_Task_.
Quote every line of the records below word for word, omitting the pictures.

_Material for this task_.
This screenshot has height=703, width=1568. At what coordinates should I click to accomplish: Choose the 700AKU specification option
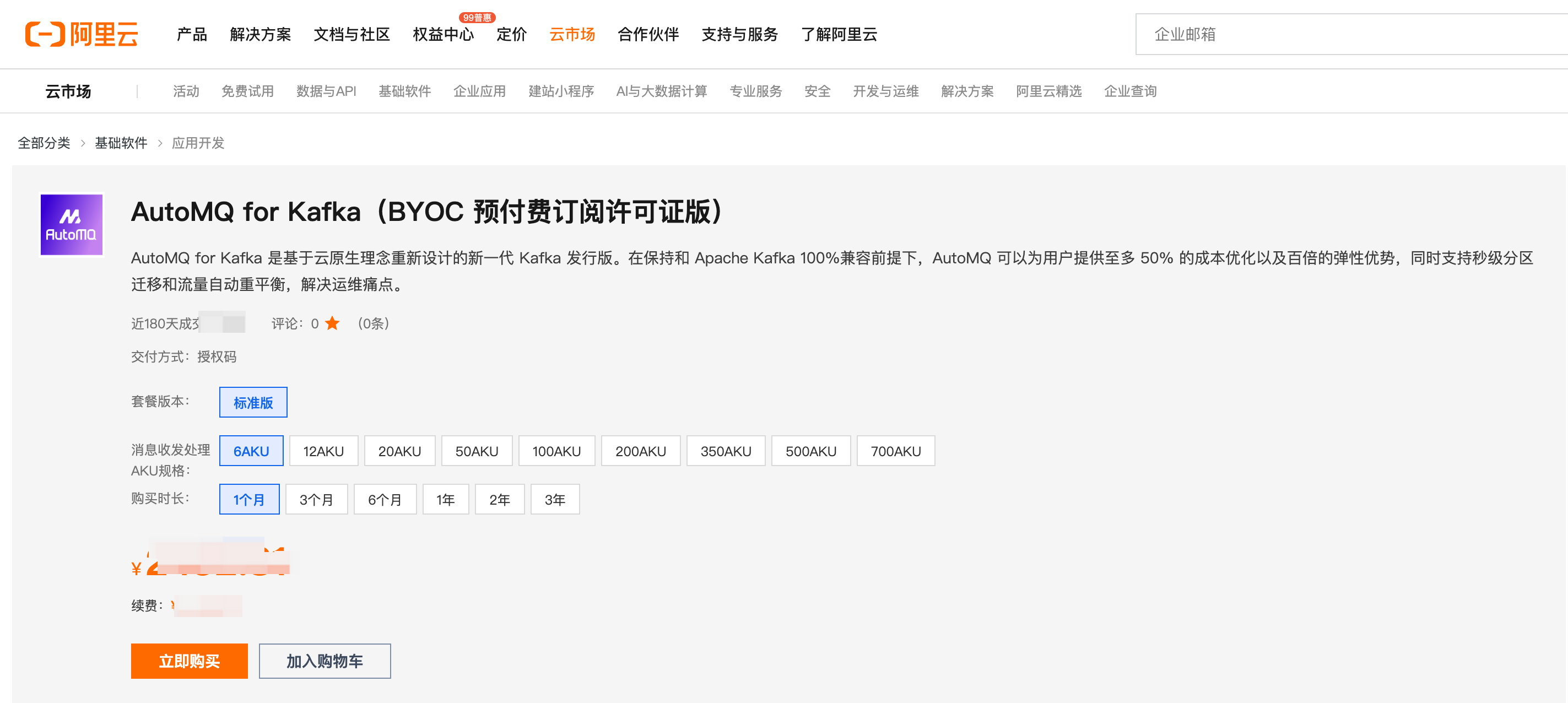click(x=895, y=451)
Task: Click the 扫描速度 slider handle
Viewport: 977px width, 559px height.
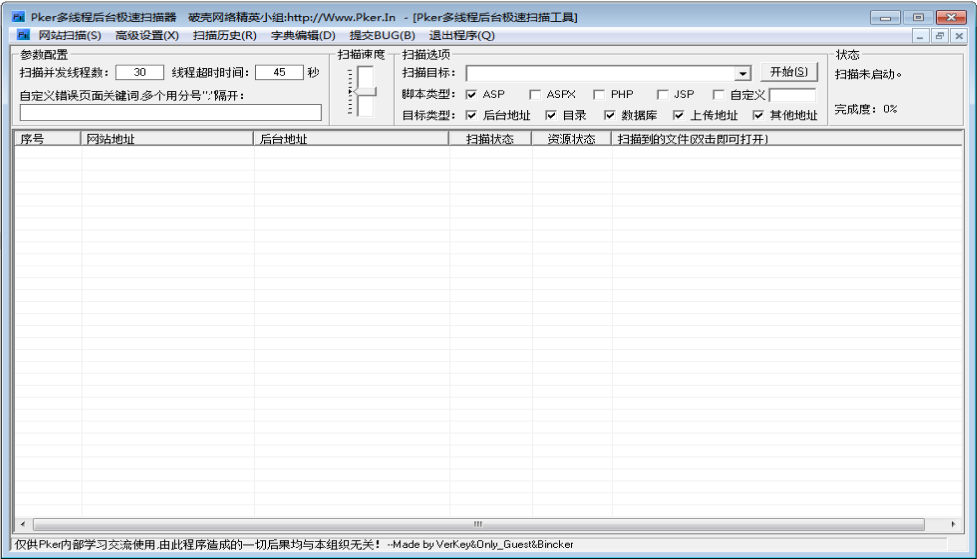Action: coord(365,90)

_Response to the task_.
This screenshot has height=703, width=1568. At what coordinates should I click to accomplish: Choose the 700AKU specification option
click(x=895, y=451)
Task: Click the 扫描速度 slider handle
Viewport: 977px width, 559px height.
Action: coord(365,90)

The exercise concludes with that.